Os milagres têm hora marcada — preferencialmente após as novelas das oito —, eis que Nossa Senhora de Fátima resolveu dar uma ajuda celestial à democracia. As eleições legislativas, caro leitor, foram marcadas para 18 de Maio. Porquê? Para não atrapalhar as peregrinações da semana anterior, claro está! Nada como garantir que os fiéis podem rezar o Terço e os políticos podem rezar… por votos, sem conflito de horários
O Presidente da República, Marcelo Rebelo de Sousa, homem de fé (sobretudo na sua imagem televisiva), recebeu uma visita divina às cinco e vinte da madrugada. A Virgem Maria, compadecida com o seu sono leve — interrompido por repetições de “CSI Las Vegas” e um comando colado à mão —, sussurrou-lhe: “Marcelo, vai dormir. E não marques eleições a entupir os acessos a Fátima.” O chefe de Estado, obediente como um catecúmeno, acatou. E assim, o bom senso prevaleceu. Ou melhor, o cansaço de um homem que dormita desde as três da manhã.

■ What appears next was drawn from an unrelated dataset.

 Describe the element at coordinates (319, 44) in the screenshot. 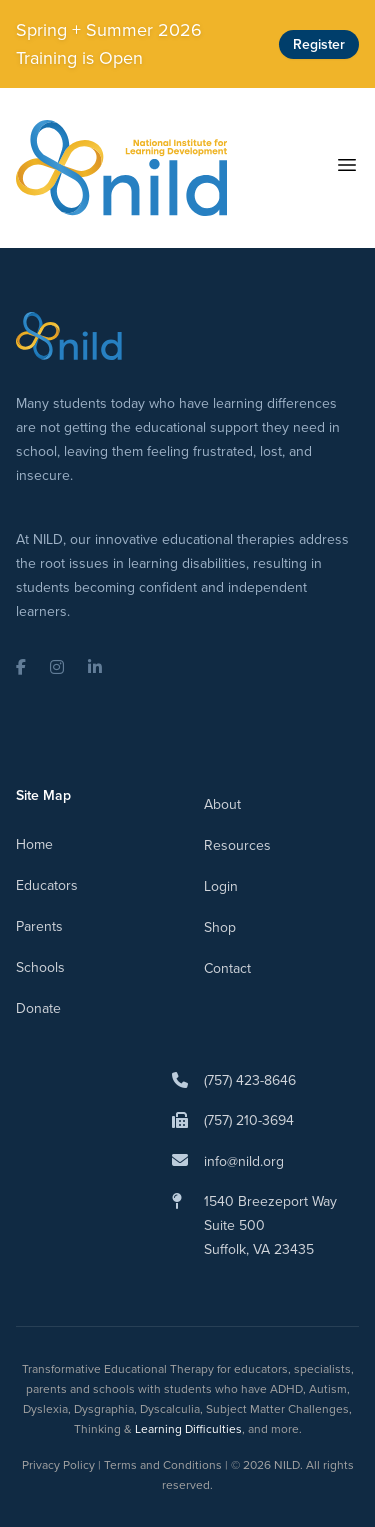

Enquanto os peregrinos caminham para Fátima, carregando velas e esperanças, os políticos preparam-se para a sua própria via sacra. Carlos Moedas, presidente da Câmara de Lisboa, já planeia a sua romaria particular: uma procissão até à Rua S. Caetano à Lapa, sede do PSD. O objectivo? Rezar por um partido que, hoje, parece mais perdido que Judas numa missa de domingo. O actual líder do PSD, “suspeito de ser suspeito” de fraude fiscal, dificilmente chegará à Procissão das Velas em “estado de graça”. Talvez apareça de skate, para fugir às perguntas incómodas.
Eis o milagre moderno: a política transformada em ritual de fé. Acredita-se em promessas como se fossem aparições, veneram-se líderes como santos de pau oco, e choram-se escândalos com lágrimas de crocodilo — ou, neste caso, de ‘Louis Vitton’.
Mas eis a reviravolta celestial: num país onde até as pedras têm mais credibilidade que os programas eleitorais, a verdadeira fé reside… na descrença absoluta. Sim, leitor! O povo, mais esperto que um teólogo de feira, já não engole milagres políticos. Sabe que as promessas são como as aparições de Fátima: impressionantes, mas intangíveis. Ainda assim, sorri. Sorri porque, no fundo, este espectáculo de ilusões — entre virgens, visões e líderes a fugir do fisco — é o que nos mantém unidos.
E uma vela, sim, mas não acesa no Santuário. Acendamo-la, na esperança de que cure esta nação da sua doença crónica: acreditar que os políticos são gente toda séria.
Se há lição a reter, é esta: num mundo onde até o céu marca eleições, o melhor é rir. Rir das peregrinações, das visões, das lágrimas de marca. E, claro, votar a 18 de Maio. Afinal, quem sabe se Nossa Senhora não reservou um milagrezito para as urnas? Até lá, mantenham a fé — mas guardem o recibo.
P.S. – Lamento por Miguel Macedo, homem que só encontrou paz quando a política lhe virou as costas. Miguel Macedo, figura outrora maltratada pelo PSD e pela Justiça, só recebeu o perdão público no dia da sua morte. Ah, a hipocrisia! É como diz o povo: “Antes morto que incomodativo”.